MR Youngberg et al studied the relationship of caffeine, its metabolite, and insomnia - published in the Journal of Clinical Sleep Medicine. The authors report that nearly 90% of Americans regularly consume caffeine and other studies have shown that caffeine can disrupt sleep but also increase alertness. Having patients reduce or eliminate caffeine consumption, especially within 8 hours of bedtime, is a common recommendation we make to patients with insomnia.
But caffeine does not affect every person the same. This may be a genetic phenomenon, meaning that some metabolize caffeine more rapidly than others. There also could be tolerance to the alerting effects with regular use.

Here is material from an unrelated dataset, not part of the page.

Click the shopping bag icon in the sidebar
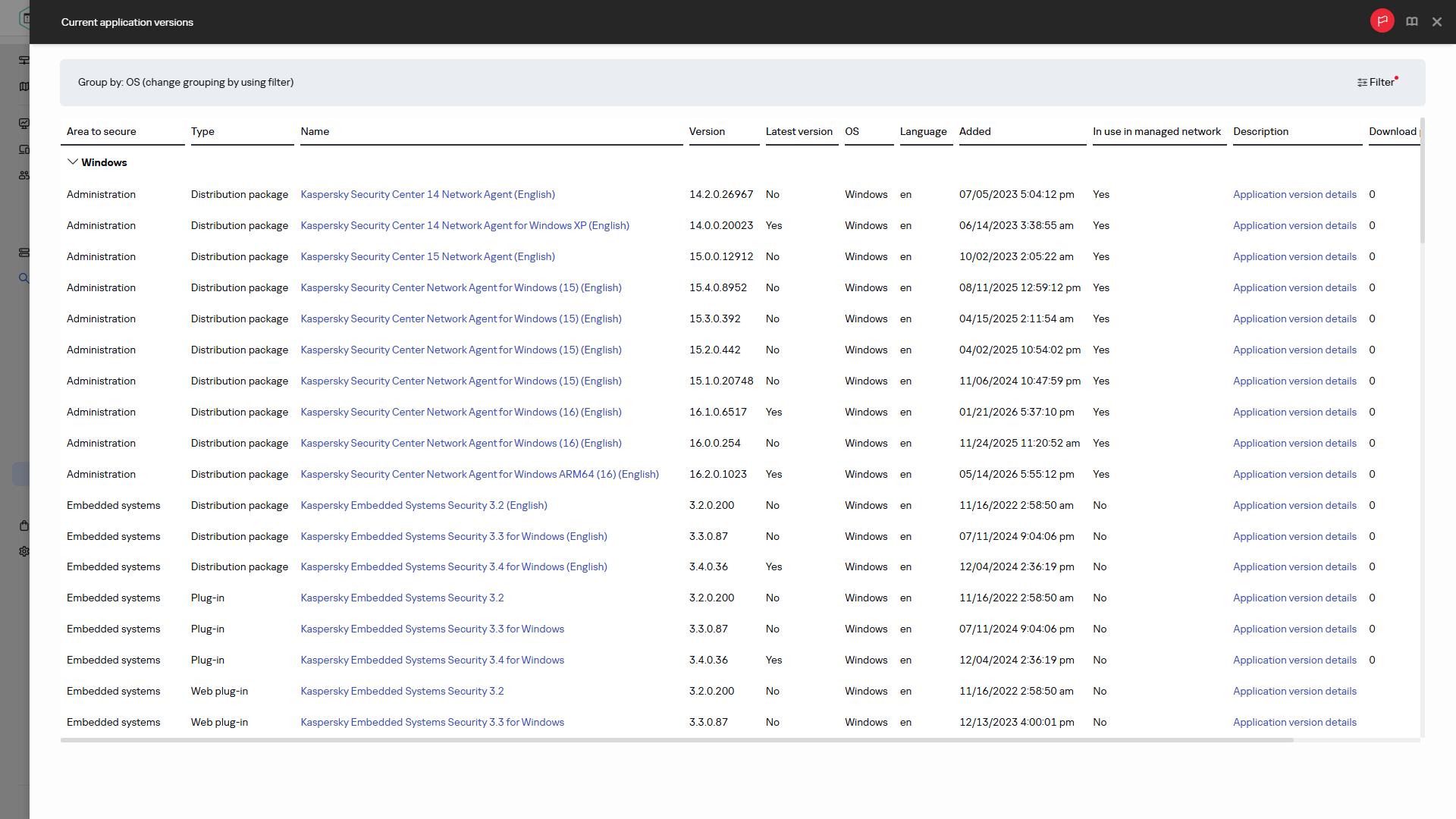 tap(24, 526)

The authors studied the effects of low-to-moderate amounts of caffeine in normal sleepers and those diagnosed with insomnia. The results showed no differences in the two groups with respect to self-reported caffeine intake, caffeine and caffeine metabolite blood levels, and the last time of day caffeine was consumed. The authors concluded that neither caffeine nor its metabolites are significantly associated with sleep disturbance in patients with and without insomnia.
Now, before you insomniacs reach for the coffee pot just before bed, I would argue that perhaps some people can handle caffeine within 8 hours of bed, but others can not. You should experiment with your caffeine intake to see how your sleep quality is affected. Reducing caffeine intake alone is unlikely to "cure" someone's insomnia, but it can be an important part in an overall, tailored behavioral treatment plan.